We recently upgraded a Kubernetes cluster to GKE v1.13.5.
After the upgrade, the docker
client was no longer responsive and crashed hard.
$ docker ps
Segmentation fault (core dumped)
Uh-oh.
This cluster runs a Jenkins instance which launches build containers in the cluster.
Each build container eventually runs Docker commands like
docker build -t ${env.IMAGE_NAME} -f path/to/Dockerfile .
to build container images.
We mount the Docker client into the build container from the Container-Optimized OS host VM.

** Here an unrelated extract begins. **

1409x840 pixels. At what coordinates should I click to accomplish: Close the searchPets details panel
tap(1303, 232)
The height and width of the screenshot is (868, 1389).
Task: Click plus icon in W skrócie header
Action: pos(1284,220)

A simplified Pod definition of the build container:
apiVersion: v1
kind: Pod
metadata:
name: build-container
spec:
containers:
- name: build-container
image: 'centos:7'
command:
- sh
- -c
- '<build command>'
volumeMounts:
- mountPath: /var/run/docker.sock
name: docker-sock
- mountPath: /usr/bin/docker
name: docker
volumes:
- name: docker
hostPath:
path: /usr/bin/docker
type: File
- name: docker-sock
hostPath:
path: /var/run/docker.sock
type: Socket
Whether or not this should have ever worked is a fair question.
However, it worked for the past two years, and using the mounted docker
client broke following an upgrade to GKE v1.13.
Our current workaround to the Docker client segmentation fault is to use the official static Docker binaries in our build container.
There was never an issue reading or writing to the socket, and using official Docker client binaries seems to work.